West’s ‘wokeness’ helped Russia to redefine a ‘prisoner of conscience’

An article by my Hoover colleague Dr. Paul Gregory in The Hill

By forcing the standards of “wokeness” on a Western institution like Amnesty International, the Kremlin has weakened Russian dissident Aleksei Navalny as he begins his almost three years in a penal colony near Vladimir (190 km from Moscow). Everyone understands he is a political prisoner, isolated from Russian political life. That is the definition of “prisoner of conscience,” which Amnesty International has chosen to withdraw from his name.

Navalny, the major opposition figure to Vladimir Putin, was a public relations challenge for the Kremlin even before his run for Moscow mayor in 2013. Through his Fund for the Battle Against Corruption (FBK), he has exposed the corruption and criminality of the Kremlin leadership. He barely survived the poisoning carried out, allegedly, by the Kremlin’s Federal Security Service (FSB); he returned to Moscow from treatment in Germany, only to be sentenced by a Russian kangaroo court to two years and eight months in a labor colony. To the Kremlin’s irritation, Navalny has been nominated for the Nobel Peace Prize by Poland’s Lech Walesa. Amnesty International, itself a Nobel prize-winning organization, added Navalny to its list of “Prisoners of Conscience,” whose honor roll includes Nobel laureates Nelson Mandela and Aung San Suu Kyi.

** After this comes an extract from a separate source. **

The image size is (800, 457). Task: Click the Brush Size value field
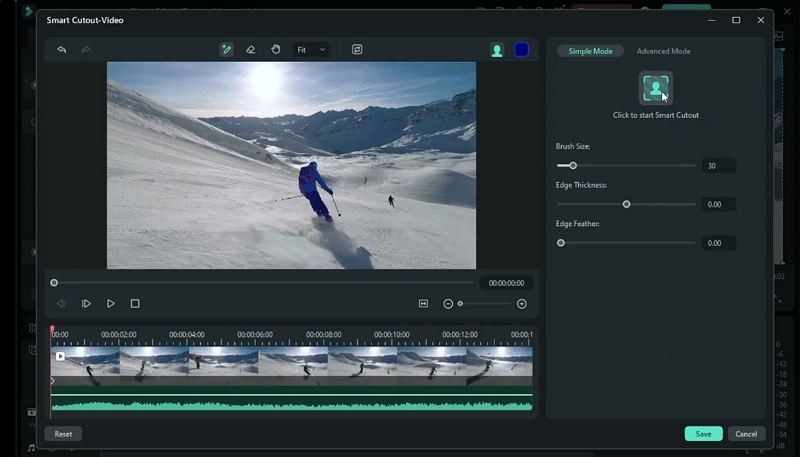[718, 166]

The Kremlin could ill-afford to have a principled political prisoner in its penal colonies, revered Mandela-like by the international community. Therefore, its disinformation machine — masterful at discrediting persons inconvenient to the regime — switched into high gear. For Navalny, a young and attractive family man with teenage children, the usual charge of pedophilia would not have stuck. Instead, the Kremlin played on Amnesty International’s “own scruples,” as one writer put it.

The Kremlin attacked Navalny for “racist” anti-migrant statements he purportedly made a decade or so ago. The attack was handled largely through foreign journalists associated with RT — a Kremlin-directed international news and TV network — in various countries.